En l’espèce, Mme [S] [Y] et M. [R] [N], parties perdantes, seront condamnés aux dépens.
Sur la demande au titre de l’article 700 du code de procédure civile :
Aux termes de l’article 700 du code de procédure civile, le juge condamne la partie tenue aux dépens ou qui perd son procès à payer à l’autre partie la somme qu’il détermine, au titre des frais exposés et non compris dans les dépens. Dans tous les cas, le juge tient compte de l’équité ou de la situation économique de la partie condamnée.
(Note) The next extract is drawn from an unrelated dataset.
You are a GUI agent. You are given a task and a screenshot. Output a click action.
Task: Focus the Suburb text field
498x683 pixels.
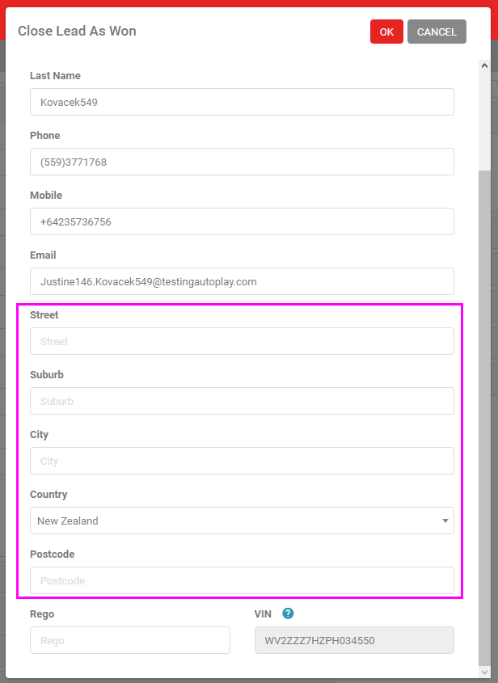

Il peut, même d’office, pour des raisons tirées des mêmes considérations, dire qu’il n’y a pas lieu à ces condamnations.
En l’espèce, Mme [S] [Y] et M. [R] [N], parties condamnées aux dépens, seront condamnés à payer à la société Cofidim la somme de 1.000 euros au titre de l’article 700 du code de procédure civile.
Sur l’exécution provisoire :
Aux termes de l’article 514 du code de procédure civile, les décisions de première instance sont de droit exécutoires à titre provisoire à moins que la loi ou la décision rendue n’en dispose autrement.
En l’espèce, il sera rappelé que l’exécution provisoire est de droit.
PAR CES MOTIFS,
Le tribunal,
CONDAMNE Mme [S] [Y] et M. [R] [N] à payer à la société Cofidim la somme de 10.501 euros avec intérêts à taux légal à compter du 15 juillet 2024, date de la mise en demeure ;
DEBOUTE la société Cofidim de sa demande de majoration des intérêts au taux de 1% par mois ;
DEBOUTE Mme [S] [Y] et M. [R] [N] de leur demande de condamnation à exécuter des travaux ;
DEBOUTE Mme [S] [Y] et M. [R] [N] de leurs demandes indemnitaires ;
DEBOUTE Mme [S] [Y] et M. [R] [N] de leur demande de compensation;
DEBOUTE Mme [S] [Y] et M. [R] [N] de leur demande d’octroi de délai de paiement ;
ORDONNE la capitalisation des intérêts dus au moins pour une année entière, à compter du 14 octobre 2024 ;
RAPPELLE que tous les paiements effectués par Mme [S] [Y] et M. [R] [N] s’imputeront en priorité sur les intérêts restant dus ;
CONDAMNE Mme [S] [Y] et M. [R] [N] aux dépens ;
CONDAMNE Mme [S] [Y] et M. [R] [N] à payer à la société Cofidim la somme de 1.000 euros au titre de l’article 700 du code de procédure civile ;
RAPPELLE que l’exécution provisoire est de droit.
Ainsi jugé et prononcé par mise à disposition les jour, mois et an susdits par le tribunal et le greffier susnommés.